Eksplorasi.id – Denmark is ready to invite foreign buyers to its North Sea oil and gas fields as the government looks for ways to ensure tax flows continue after its two biggest energy companies put their petroleum assets up for sale.
“Our priority is that the oil in the Danish North Sea will be extracted so that we have assets to tax,” René Christensen, who’s the finance speaker for the biggest party in Denmark’s ruling bloc, the Danish People’s Party, said in an interview in Copenhagen. “It doesn’t matter much to us if an oil producer is Danish or not.”
The nationalist Danish People’s Party, on which Prime Minister Lars Løkke Rasmussen’s minority government relies to stay in power, won’t make any conditions that oil and gas assets need to stay under Danish control, Christensen said.
Energy Minister Lars Christian Lilleholt told Bloomberg that new operators would only need to meet certain financial and technical criteria to be approved. There are no limitations on offshore buyers, provided European Union sanctions against Russia aren’t breached, he said.
Dong Energy A/S, a state-controlled utility that went public in June, has tried and so far failed to sell its exploration and production unit as the company focuses on green energy.
Meanwhile A.P. Moeller-Maersk A/S, Denmark’s biggest company, last month revealed a new strategy that entails divesting its E&P unit, which pioneered the country’s North Sea oil exploration. Bankers have advised Maersk and Dong to consider merging their two unwanted units.
“There are no easy answers” in deciding how to dispose of Dong’s oil and gas assets, Christensen said. “But what’s important for us as the owners, is that someone actually shows an interest in extracting our underground resources. If nobody cares, the assets are worthless, but if someone can make a business out of it , the assets become valuable.”
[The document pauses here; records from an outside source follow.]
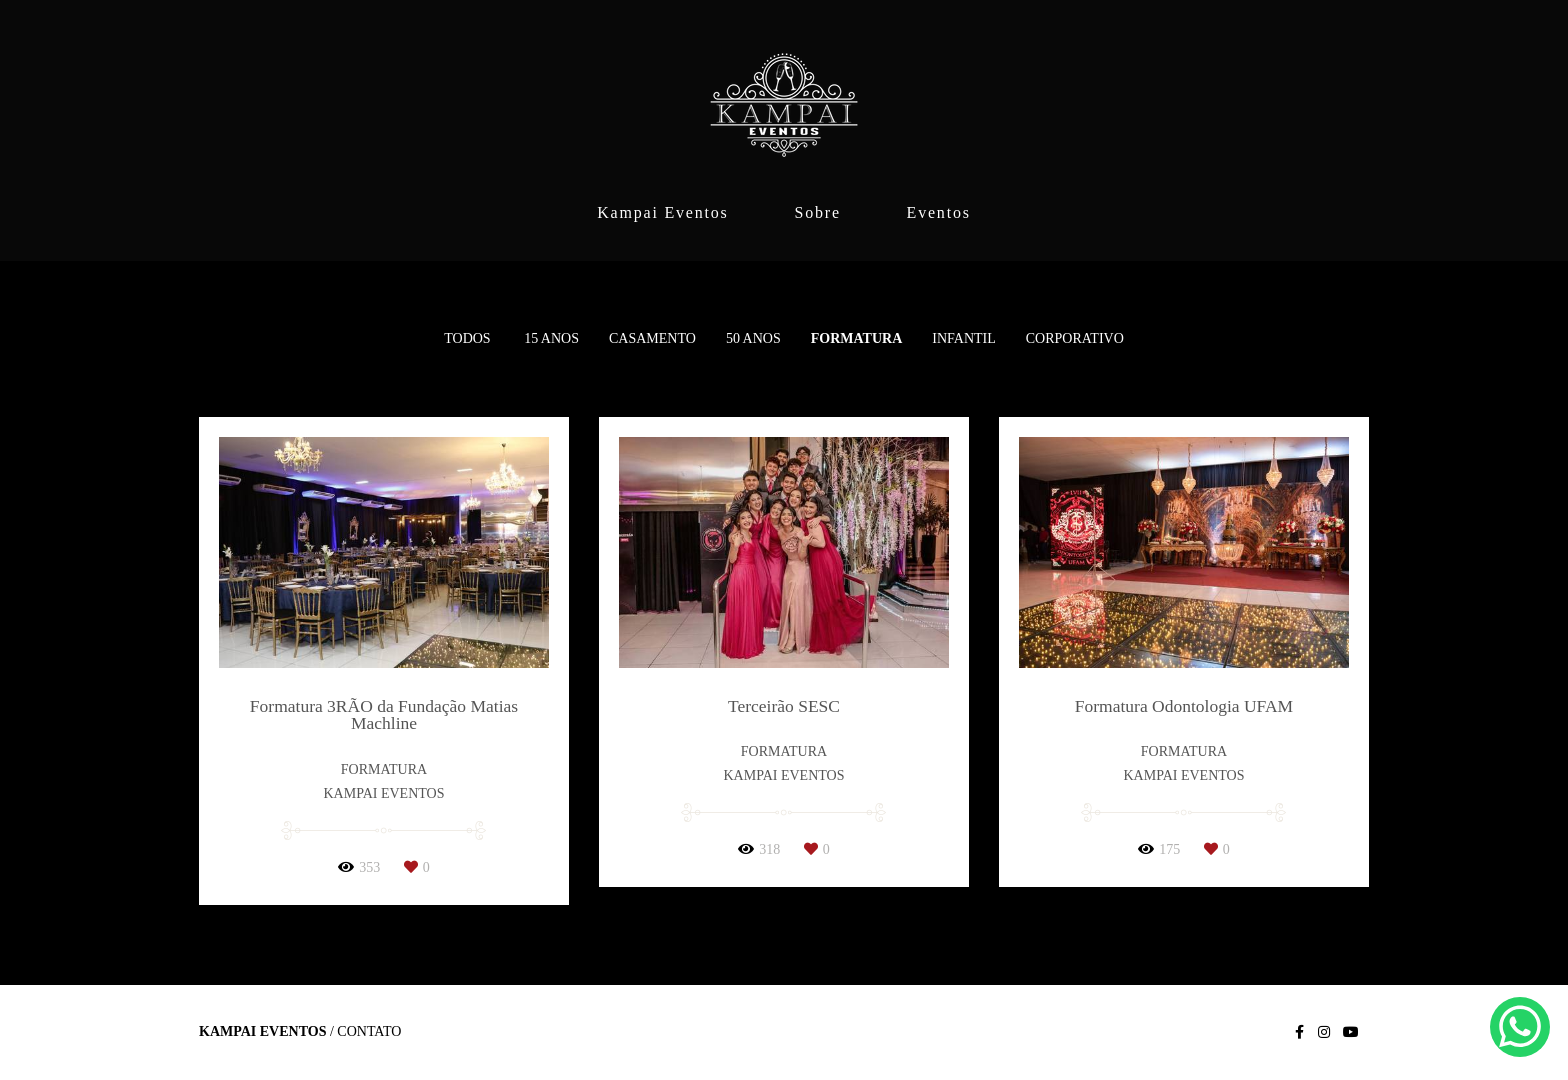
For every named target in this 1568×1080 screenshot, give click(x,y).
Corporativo (1075, 339)
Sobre (817, 212)
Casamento (652, 339)
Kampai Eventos (662, 212)
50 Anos (753, 339)
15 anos (551, 339)
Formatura (857, 339)
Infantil (964, 339)
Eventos (939, 212)
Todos (467, 339)
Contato (369, 1032)
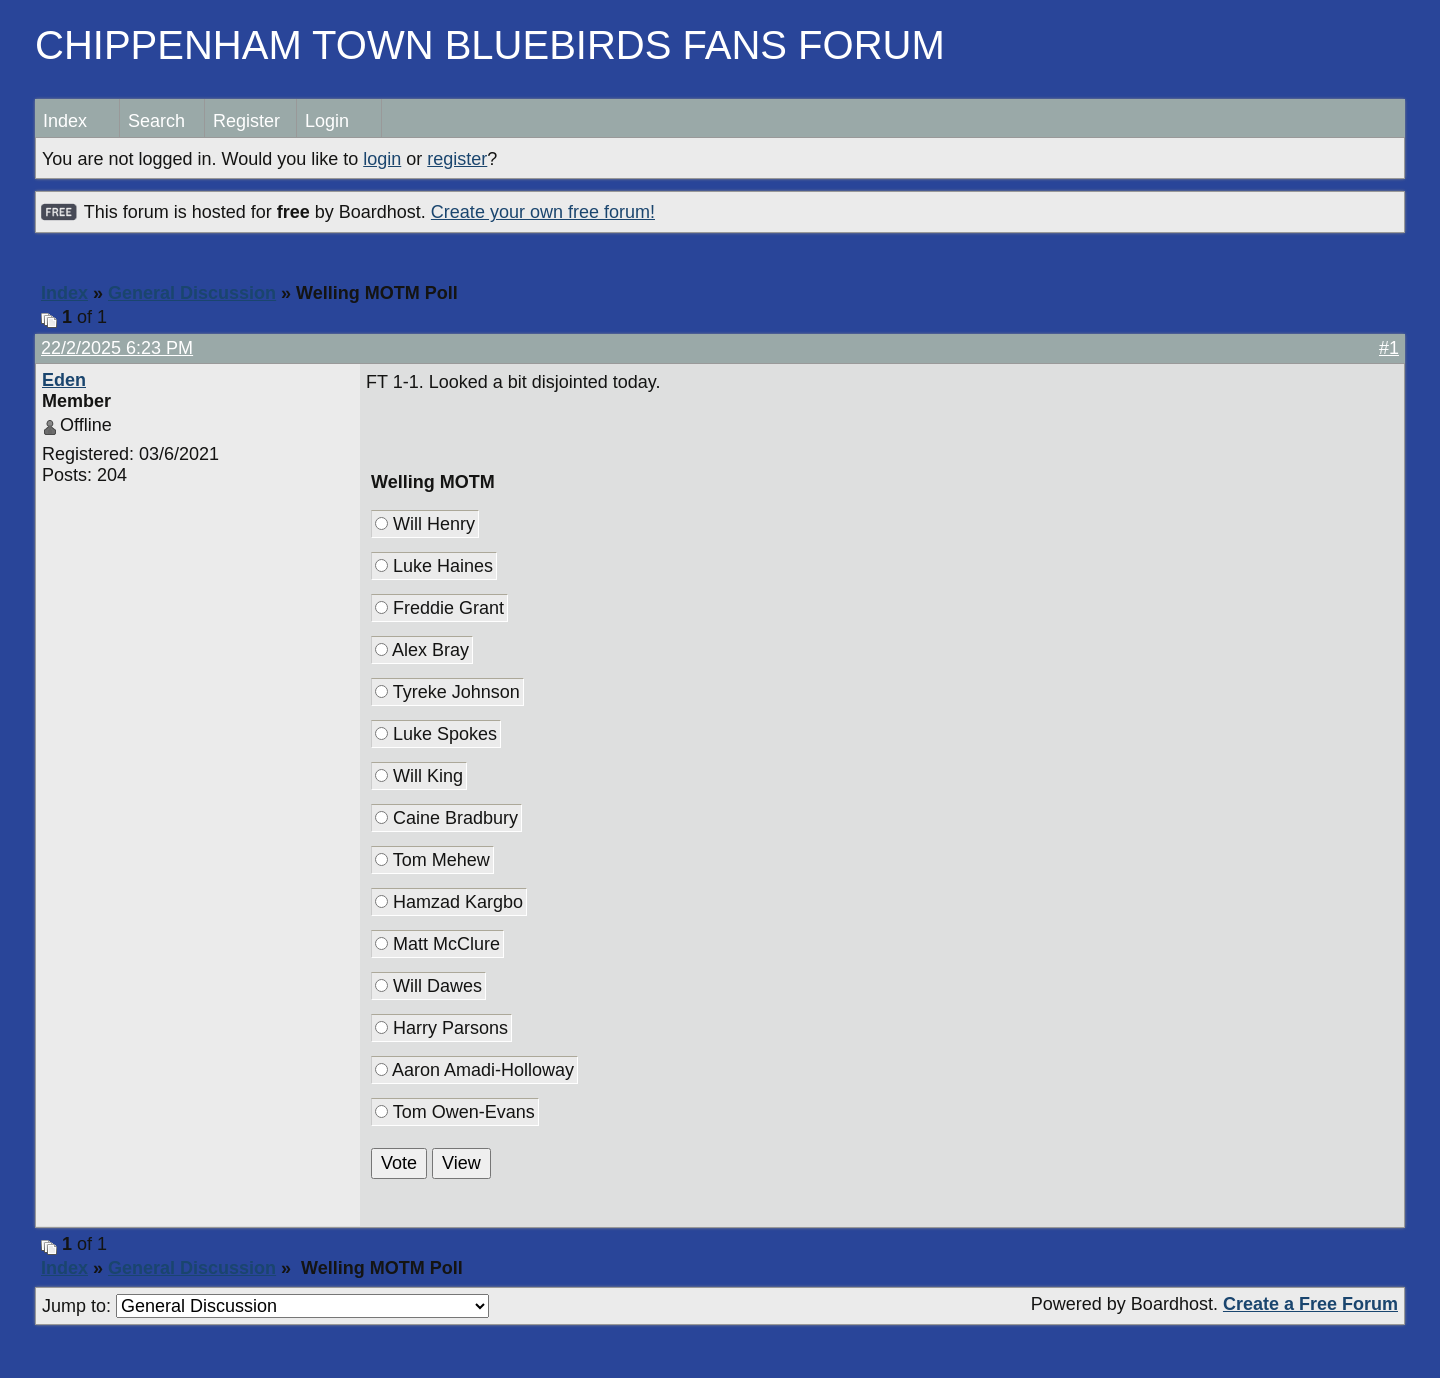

Chevron Corp. and Royal Dutch Shell Plc. already own substantial stakes in Danish North Sea fields under the DUC partnership with Maersk as the operator. Only one of the producing North Sea fields has a non-Danish operator, which is New York-based Hess Corporation.
Since production started in the early 1970s, the Danish government has collected more than 400 billion kroner ($60 billion) in combined revenue from oil and gas in the North Sea. Annual income peaked at 36.5 billion kroner in 2008 but has since plunged to just half that in 2014, according to the Danish Energy Agency.
“We want the marginal fields to be developed as we want as much oil as possible,” Christensen said. “We’ll need to know what will come instead of a Dong ownership, what obligations that entails and what a new ownership will mean for tax revenue.”
Finance Minister Claus Hjort Frederiksen said a year ago — before Dong’s initial public offering — that he would resist foreign owners. He gave Russia’s Gazprom as an example of a potential buyer that wouldn’t be unwelcome, and said the government held the same attitude toward “equivalent” suitors. No major foreign company bought a stake in connection with Dong’s June IPO, according to regulatory filings.